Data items
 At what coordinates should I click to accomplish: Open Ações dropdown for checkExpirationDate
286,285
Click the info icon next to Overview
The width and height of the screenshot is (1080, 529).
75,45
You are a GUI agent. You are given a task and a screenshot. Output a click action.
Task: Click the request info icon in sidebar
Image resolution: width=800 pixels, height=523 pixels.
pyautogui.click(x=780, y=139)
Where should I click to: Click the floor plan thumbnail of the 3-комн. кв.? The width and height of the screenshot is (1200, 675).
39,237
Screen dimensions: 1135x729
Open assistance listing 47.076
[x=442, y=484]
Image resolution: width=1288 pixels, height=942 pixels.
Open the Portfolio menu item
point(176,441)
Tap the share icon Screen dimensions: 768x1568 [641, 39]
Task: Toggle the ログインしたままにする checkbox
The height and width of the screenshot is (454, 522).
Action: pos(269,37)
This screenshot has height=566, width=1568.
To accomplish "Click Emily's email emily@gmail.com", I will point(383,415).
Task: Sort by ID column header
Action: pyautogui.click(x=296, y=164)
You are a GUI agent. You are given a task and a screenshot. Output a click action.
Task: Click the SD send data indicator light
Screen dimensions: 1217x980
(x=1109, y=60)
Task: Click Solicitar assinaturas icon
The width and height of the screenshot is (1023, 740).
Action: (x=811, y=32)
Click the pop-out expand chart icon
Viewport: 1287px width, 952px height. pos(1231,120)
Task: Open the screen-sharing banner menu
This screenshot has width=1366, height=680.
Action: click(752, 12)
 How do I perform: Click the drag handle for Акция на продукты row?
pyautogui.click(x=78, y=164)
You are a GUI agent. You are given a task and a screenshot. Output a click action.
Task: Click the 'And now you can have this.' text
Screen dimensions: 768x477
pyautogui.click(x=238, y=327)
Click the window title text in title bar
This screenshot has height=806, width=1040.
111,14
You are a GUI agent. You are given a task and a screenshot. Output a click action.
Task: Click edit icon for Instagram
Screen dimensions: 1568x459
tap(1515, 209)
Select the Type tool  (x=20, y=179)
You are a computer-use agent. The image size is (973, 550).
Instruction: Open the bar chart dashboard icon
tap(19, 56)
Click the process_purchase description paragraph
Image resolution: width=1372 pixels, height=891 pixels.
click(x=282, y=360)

*Task*
Can you add 30 to every coordinate in the answers and write out the lines again, requests included, starting at the beginning of the records and ending at the line that contains "Action: pos(269,37)"? Include that final line too.

*Task result*
 At what coordinates should I click to accomplish: Open Ações dropdown for checkExpirationDate
316,315
Click the info icon next to Overview
The width and height of the screenshot is (1080, 529).
105,75
You are a GUI agent. You are given a task and a screenshot. Output a click action.
Task: Click the request info icon in sidebar
Image resolution: width=800 pixels, height=523 pixels.
pyautogui.click(x=810, y=169)
Where should I click to: Click the floor plan thumbnail of the 3-комн. кв.? The width and height of the screenshot is (1200, 675).
69,267
Screen dimensions: 1135x729
Open assistance listing 47.076
[x=472, y=514]
Image resolution: width=1288 pixels, height=942 pixels.
Open the Portfolio menu item
point(206,471)
Tap the share icon Screen dimensions: 768x1568 [671, 69]
Task: Toggle the ログインしたままにする checkbox
The height and width of the screenshot is (454, 522).
Action: pos(299,67)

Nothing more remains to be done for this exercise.